The world is saturated with paintings of the Great Egret, and for good reason. I myself have always made plans to paint the bird, but I never made the effort for fear of falling short of producing an image that truly captures the beauty and grace of the fine creature. Finally, I felt comfortable with giving a go at painting my first Great Egret.
The all white egret juxtaposed against any landscape is stunning. Evolutionarily speaking, it makes little sense why any animal would want to wear plumage of piercing white, unless perhaps their habitat was a snow covered ice land. Thriving in tropical climates, the Great Egret defies any sensible survival strategy and boldly stands out as a symbol of the grace and allure of the avian world.
Deep in the mangroves, a bird studies the shallows. Calm and steady, with long flowing plumes, the beauty of the Great Egret stabs through the shadows. Densely covered forests filter the light, creating a dark world of wonder. Sunlight filters through the shrubbery, and the bright white plumage of Ardea alba shines with vitality. An image of elegance preserved in time, preserved through time.
The Great Egret, Ardea alba. 18x24" oil on stretched canvas. Original not for sale.
Preserved is precisely the word. Saved from the lustful commodification of the new America, the Great Egret now stands as a symbol of what is that might have been lost. Plume hunters at the turn of the 19th century sought after the long white decorative feathers that the egrets wear in breeding season.

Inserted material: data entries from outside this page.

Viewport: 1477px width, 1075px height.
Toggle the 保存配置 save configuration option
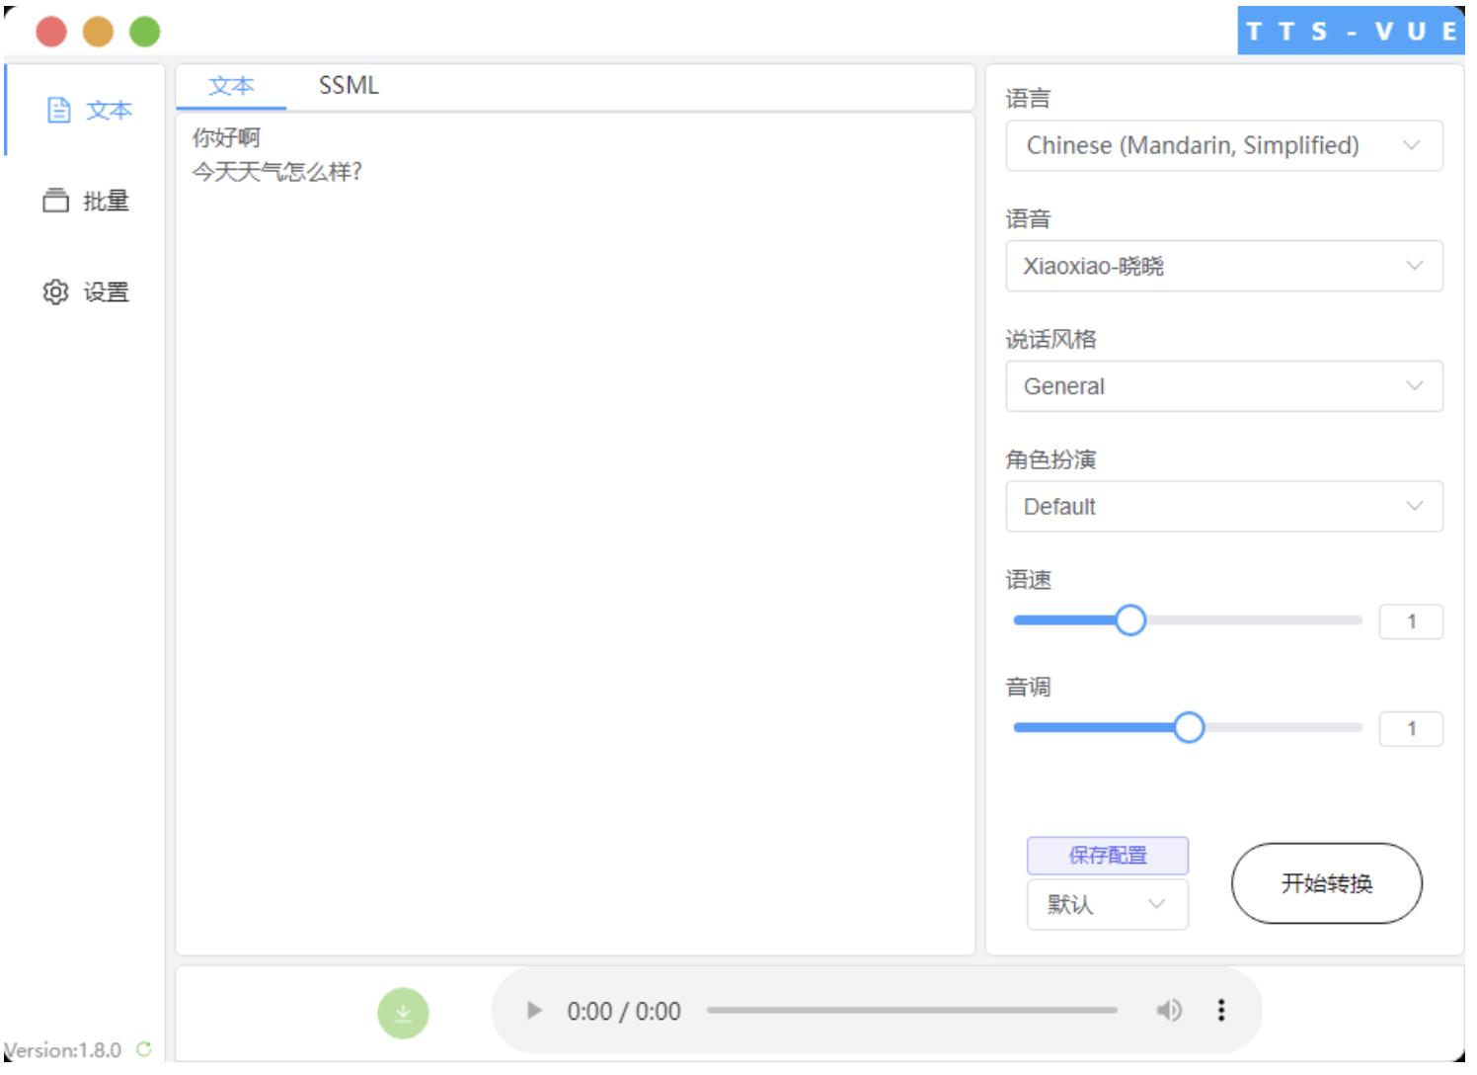tap(1108, 856)
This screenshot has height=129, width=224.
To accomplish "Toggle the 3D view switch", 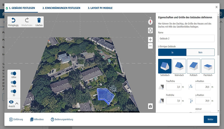I will tap(13, 91).
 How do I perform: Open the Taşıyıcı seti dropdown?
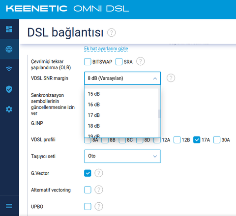[x=122, y=156]
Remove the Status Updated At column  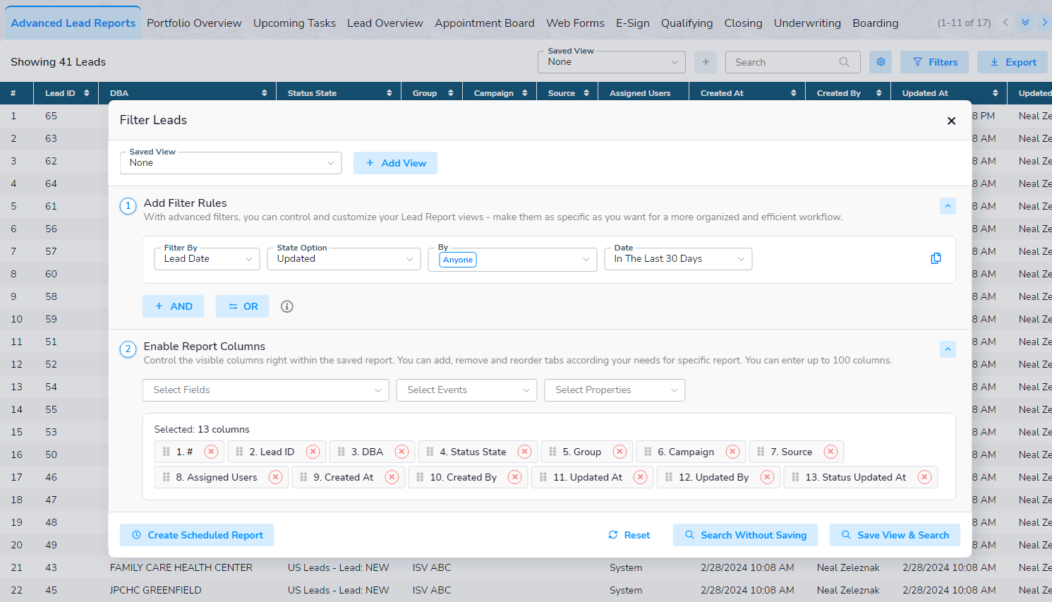tap(924, 477)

The stunning feathers adorned the hats of many wealthy women, who served as eyesores against the beautiful white decorations worn upon their heads.
How such a creature could be disrespected leaves me grasping. I have never been able to pass an egret without stopping, stepping back, and paying homage to its exquisite nature. I now see the Great Egret as the powerful symbol that through sacrifice and near extinction, awoke humanity to their destructive nature, resulting in the birth of the conservation movement. No wonder the bird is chosen to accent the National Audubon Society’s logo. Their name reflects their human heritage, and their symbol reflects their avian awakener.
It is nearly the first of January, and multiple reports have come of these birds in the marshlands of the Great Salt Lake. If you have never seen a live egret, make a diligent effort to do so. Perhaps when it is found, it will awaken you much like it awakened America. Perhaps you will see the elegance, the beauty, the allure, and the importance of the natural world.